The Great Interferer. How many of us think of Jesus as the Great Interferer. This is what C.S. Lewis, the famous English writer and professor from Oxford University, who was an atheist for the first 30 years of life, called Jesus Christ. He is the Great Interferer!

Lewis admitted that as an atheist, he didn’t want God to exist. His pride, and a terrible prejudice against God, kept him from sincerely and honestly searching for truth, and for the Source of All Truth. He wanted to be left alone, and unconsciously knew that if he denied the existence of some Ultimate Authority, then he himself would be that very authority in his own live. Thus, he could live his life according to his own desires. This is a common self-deception for many people who want to live life in their own ego-centric ways. If there is no God and no absolute truth, than really there can’t be any unchangeable standard of good and evil; everything depends on me, and on what I make the standard out to be.

C.S. Lewis admitted that only when he finally decided to open his mind and examine the evidence in an unbias manner, did his pride lessen and did he allow the “Great Interferer,” as he called God, to enter his live. And God did truly interfere with his life, but in a most beautiful way. Lewis’ life radically changed for the better, as he himself would later admit – with joy and meaning and purpose - and he went on to become one of last century’s greatest Christian apologists. C.S. Lewis’ experience is interesting, because many people seem to be like him, afraid of God “interfering” in our lives.

We can see this clearly in the Gospel story of today. We hear about Jesus approaching a pathetic figure, a man devastated by his inner demons. This man had long ago forgotten his true identity, and lived among the tombs, with no clothes, with no self dignity, and with no hope to cast out the demons which enslaved him in utter darkness. The community from which he came had long given up on him. At one time, they had tried to keep him under guard, even binding him with chains, but to no avail. The demons within gave this man incredible strength to break his bonds, and flee into the desert to live among the dead in the tombs. In fact, society probably was happy to think of this man as already dead, so that he would no longer be a burden to them.

Well, one day our Lord sees this man in the desert, and realizes what a wretched figure he is. When Christ asks him his name, the poor man can only answer “Legion” because he could only see himself in relation to the “legion” of demons holding his life in bondage. Of course, Jesus came to bring the good news of salvation to the world, which implies bringing healing, and restoring people back to their original beauty. So he commands the demons to leave the man, and brings him back to his right mind. As a very real way to help the man realize that Christ truly cast out the demons from his soul, Jesus offered a concrete example. He commanded the demons to leave the man and go into a large herd of swine feeding on a nearby hill. And once He gave this command, immediately the demons possess the pigs and force them to rush down a steep bank into the lake, killing every one of them.

Now the herdsmen of the pigs witnessed all that had happened, and rushed off to tell the townspeople. Unfortunately, their focus was not on the incredible miracle of healing that Jesus performed, but more so on the destruction of their many swine.
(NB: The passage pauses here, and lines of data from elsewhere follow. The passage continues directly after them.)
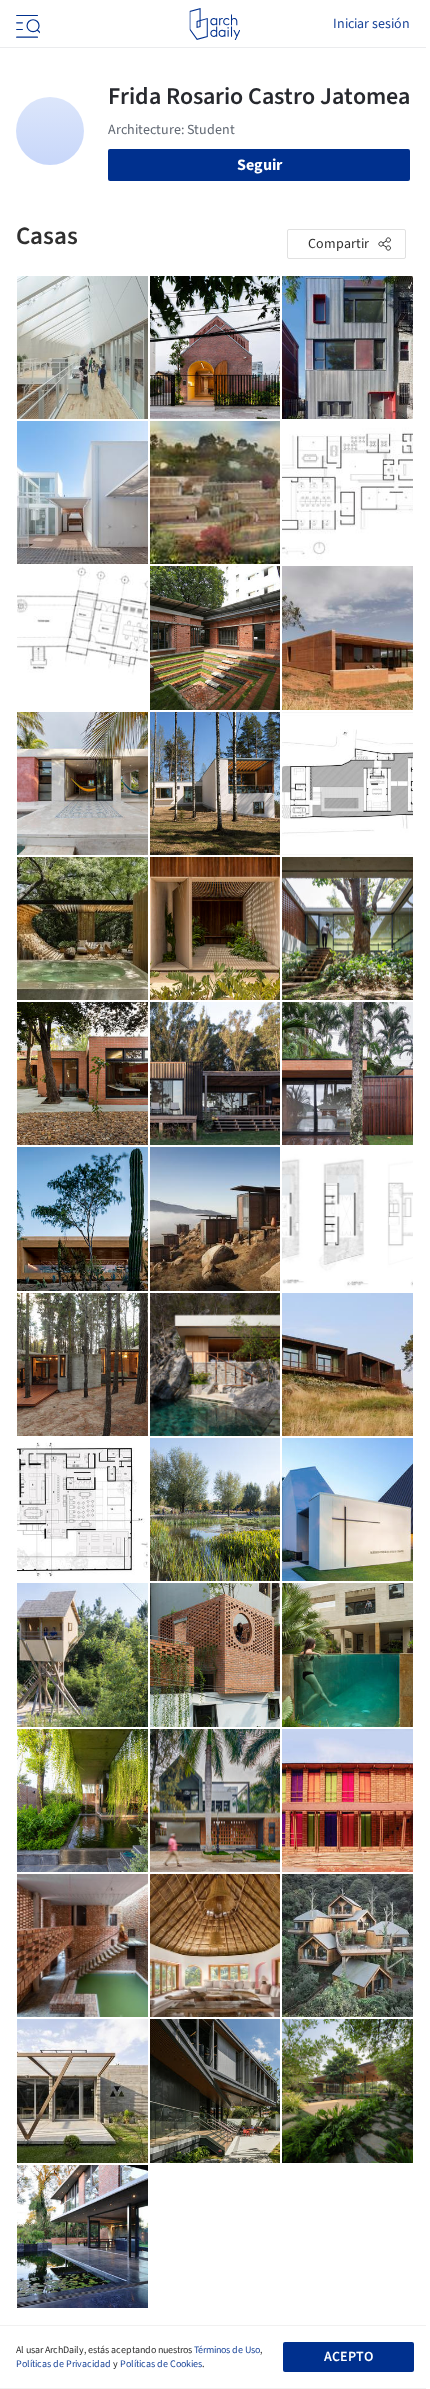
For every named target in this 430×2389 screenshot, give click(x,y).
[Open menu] (26, 24)
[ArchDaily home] (214, 24)
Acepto (348, 2357)
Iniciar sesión (371, 24)
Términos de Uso (227, 2350)
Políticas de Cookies (161, 2364)
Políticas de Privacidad (63, 2364)
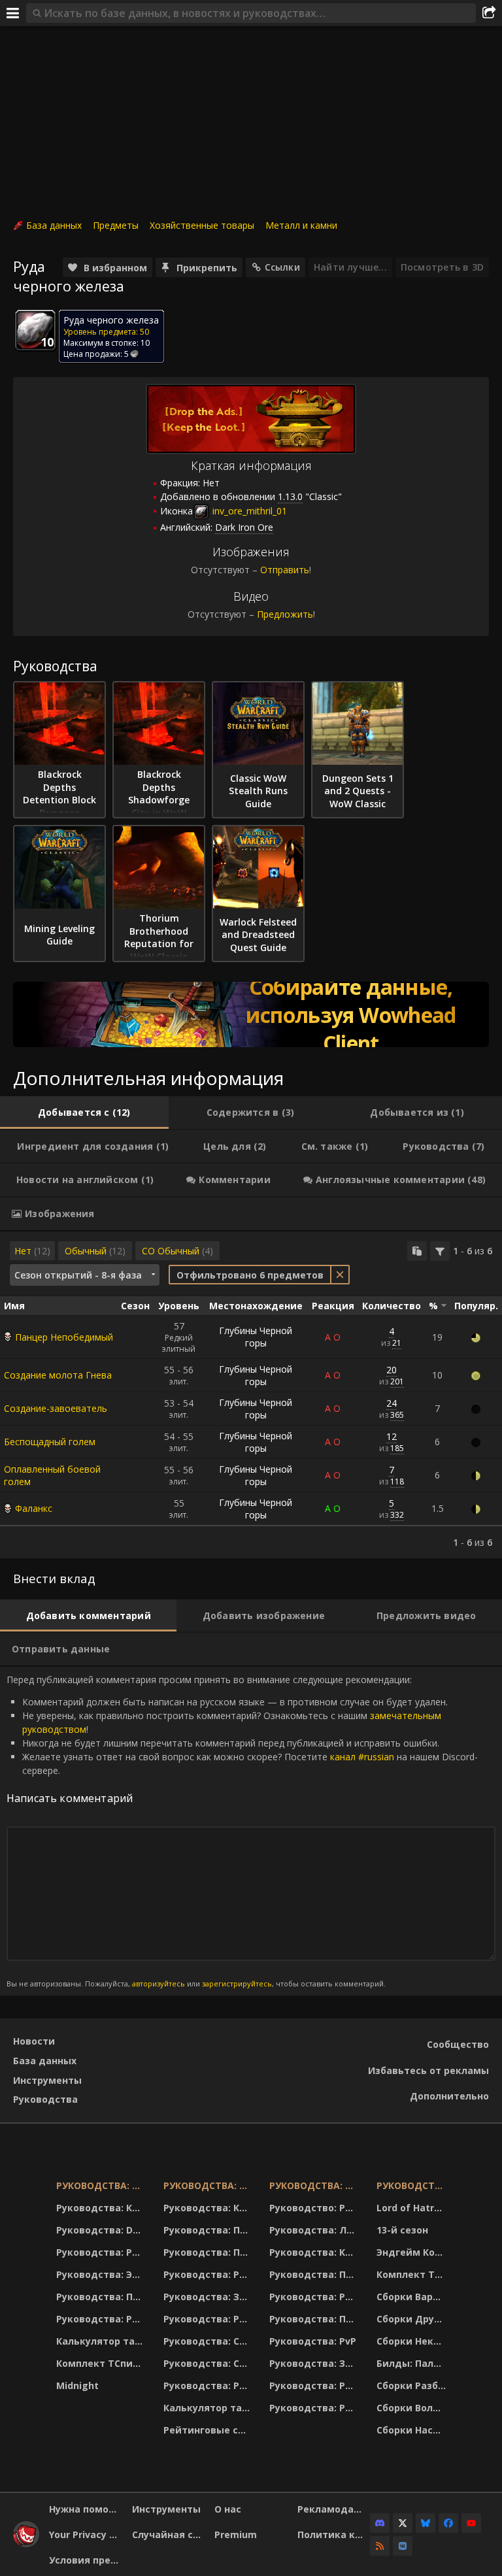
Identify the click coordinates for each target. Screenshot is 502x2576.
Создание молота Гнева (58, 1375)
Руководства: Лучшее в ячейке (314, 2230)
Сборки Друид (412, 2319)
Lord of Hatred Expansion (412, 2207)
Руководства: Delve (101, 2230)
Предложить (285, 614)
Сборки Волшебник (412, 2407)
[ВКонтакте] (402, 2546)
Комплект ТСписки (101, 2363)
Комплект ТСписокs (412, 2274)
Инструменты (47, 2080)
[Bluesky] (425, 2523)
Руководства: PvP (312, 2341)
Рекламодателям (334, 2509)
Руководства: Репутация (208, 2319)
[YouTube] (471, 2523)
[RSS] (380, 2546)
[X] (402, 2523)
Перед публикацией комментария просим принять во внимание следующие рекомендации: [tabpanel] (242, 1830)
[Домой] (26, 2543)
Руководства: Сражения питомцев (208, 2341)
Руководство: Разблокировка (314, 2207)
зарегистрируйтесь (237, 1983)
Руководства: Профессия (101, 2296)
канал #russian (362, 1756)
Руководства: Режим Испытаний (208, 2385)
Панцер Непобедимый (64, 1337)
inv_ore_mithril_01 (248, 511)
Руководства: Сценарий (208, 2363)
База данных (54, 225)
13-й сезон (402, 2230)
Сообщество (458, 2044)
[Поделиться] (489, 13)
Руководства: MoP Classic (208, 2185)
When the town people witnessed the scene, and saw the demon possessed man sitting quietly at the feet of Christ, they could only respond by saying, “Depart from us,” for they were filled with great fear, and probably a lot of anger.

A great miracle happens, yet the people ask Jesus to leave. Why? How can we understand this? Is it that the townspeople were like C.S. Lewis, and didn’t want Jesus to interfere with their comfortable lives? Were they upset that Jesus placed more value on this demon-possessed man, than the hundreds of swine that they possessed? The people obviously cared more about their own interests, and didn’t seem to want someone to interfere with their lives, and their skewed priorities.
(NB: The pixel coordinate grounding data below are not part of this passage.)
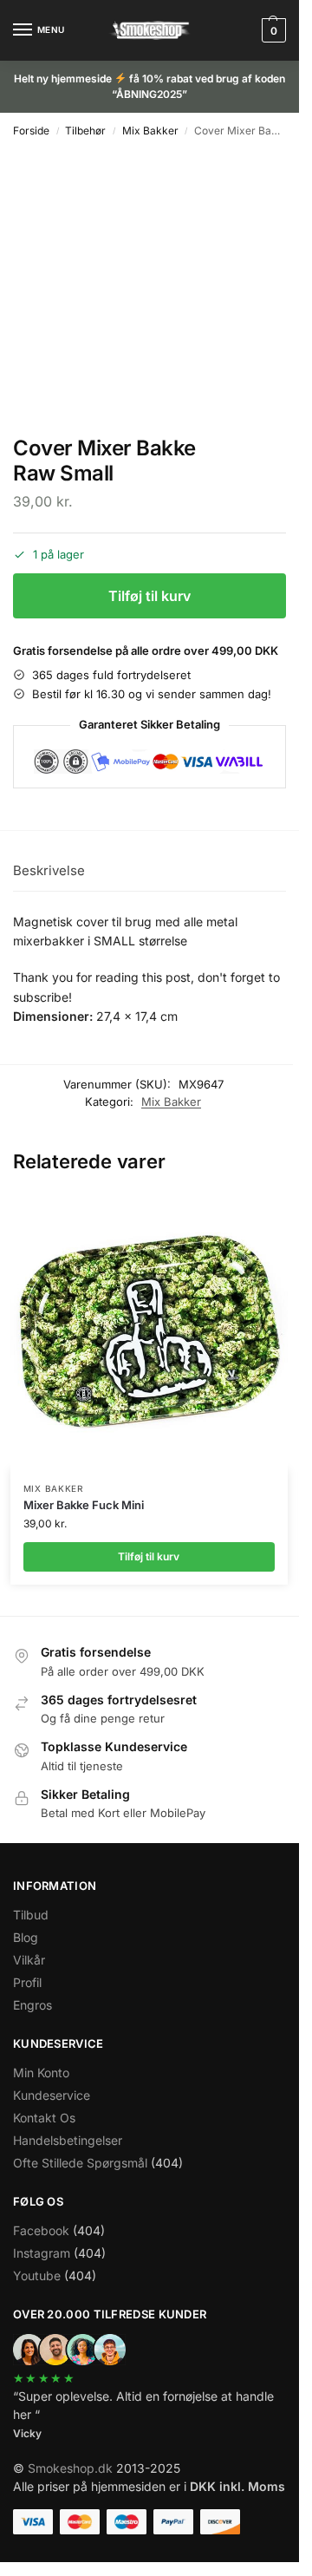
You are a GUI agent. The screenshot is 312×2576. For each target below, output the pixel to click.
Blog (25, 1937)
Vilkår (29, 1959)
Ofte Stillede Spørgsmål (80, 2162)
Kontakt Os (44, 2117)
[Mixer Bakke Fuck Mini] (149, 1330)
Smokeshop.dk (70, 2468)
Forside (31, 130)
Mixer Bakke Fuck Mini (83, 1505)
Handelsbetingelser (67, 2140)
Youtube (37, 2275)
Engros (32, 2004)
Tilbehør (85, 130)
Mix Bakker (150, 130)
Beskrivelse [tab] (49, 870)
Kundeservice (51, 2095)
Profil (27, 1982)
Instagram (41, 2253)
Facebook (41, 2230)
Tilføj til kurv (149, 596)
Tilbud (31, 1914)
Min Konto (41, 2072)
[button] (271, 30)
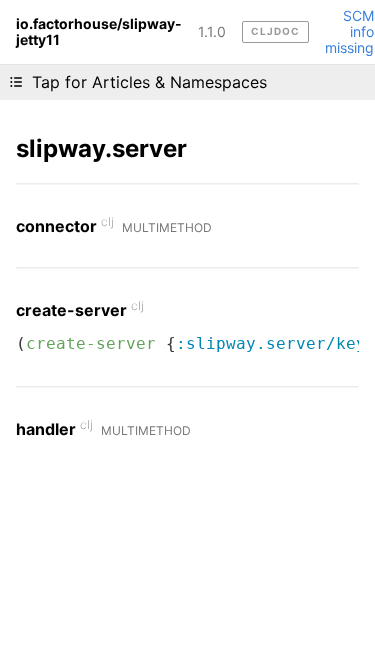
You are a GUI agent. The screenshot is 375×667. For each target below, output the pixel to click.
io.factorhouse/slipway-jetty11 (99, 32)
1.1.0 (212, 32)
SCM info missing (349, 32)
The Gospel story acts as a great reminder to each one of us. What mixed up priorities do we have in life? Do we place our possessions before people; our interests before God; our hobbies and passions before the essential things of life?

You know, if we truly believe in Jesus Christ as the Lord and Master of our lives, than His priorities need to become our priorities; our life’s orientation needs to turn towards Him and His ways. Yes, God is the Great Interferer, as C.S. Lewis called Him. He does want to interfere with our lives, especially when our lives need to be interfered with. Jesus knows each of our weaknesses, and the temptations that lead us away from Him. He doesn’t want us to ever be satisfied with where we are at, but always wants to lead us into a deeper relationship with Him. He wants us to become more and more Christ-like as we journey through life. And to help us do that, He unabashedly interferes in our lives, when we allow Him.
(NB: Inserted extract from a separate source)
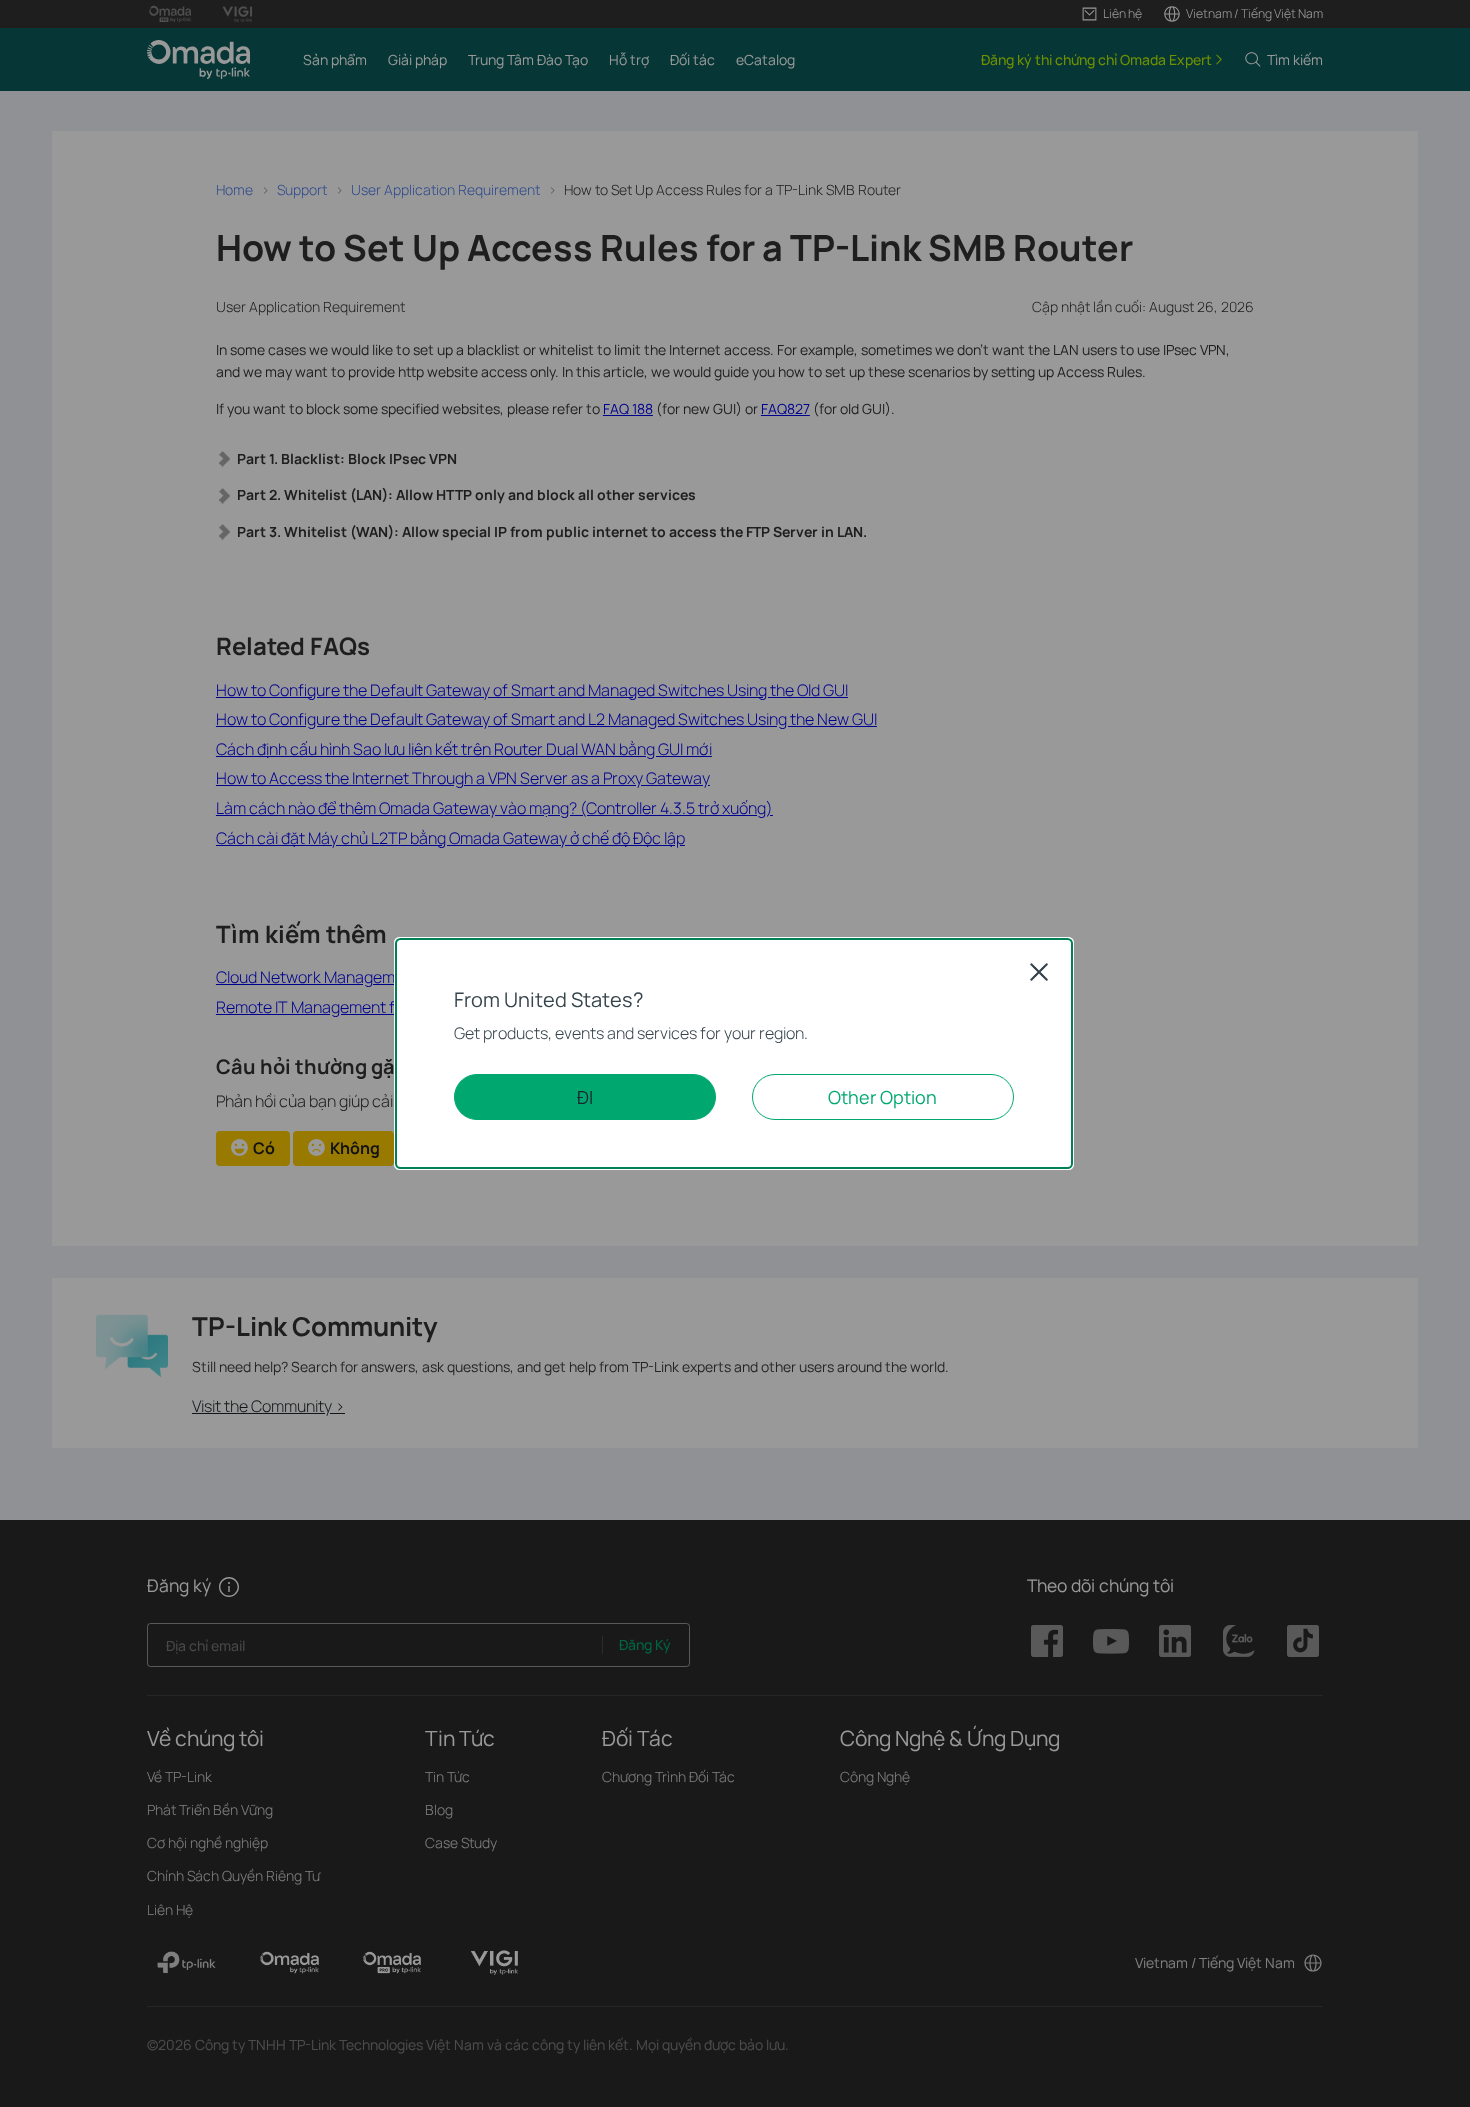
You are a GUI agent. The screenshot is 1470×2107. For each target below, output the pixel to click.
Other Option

I love walking with people on their Christian journey, and one of my favorite motto’s I learned years ago in seminary is how pastors are called to “comfort the afflicted, and to afflict the comforted.” Now we all know about how the Good News of Jesus Christ brings us comfort in our moments of trial and weakness. We appreciate the Gospel at such times of need. Yet, we all don’t always appreciate when the time comes to “afflict the comforted.” Jesus Christ comforts us when necessary, but we need to also welcome Him when he is waking us up from our complacency and indifference, and when He is challenging us in our comfortable way of thinking.

That is why we have to hear, from time to time, about sensitive themes that people don’t always feel comfortable about - on casinos and the Gospel, on our love for money and the need for faithful stewardship, on unhealthy forms of “entertainment,” on reaching out to the entire world through missions, on leaving our comfort zones and concretely helping those in need all around us, and other such topics.

Jesus is the Great Interferer, but the beauty is that when we allow Him to interfere with our lives, we discover something amazing. His interference doesn’t lead to lives of bondage and misery, but the exact opposite occurs. Christ enters our hearts, changes our plans, gives new direction to our lives, and in the process we discover the true meaning of life, we enjoy the vibrant presence of our Creator, we experience life from an entirely new perspective. Thus, God’s interference doesn’t lead to dismal or regrettable changes, but instead to an exciting, refreshing, meaningful and renewing transformation of life!

I pray that each of us may reflect today on how and where the Great Interferer needs to interfere in our own lives. Instead of fighting against Him, may we open our hearts and minds to His interference, and realize that Jesus Christ the Great Interferer only wants what is best for us, and will guide us on that path of holy transfiguration!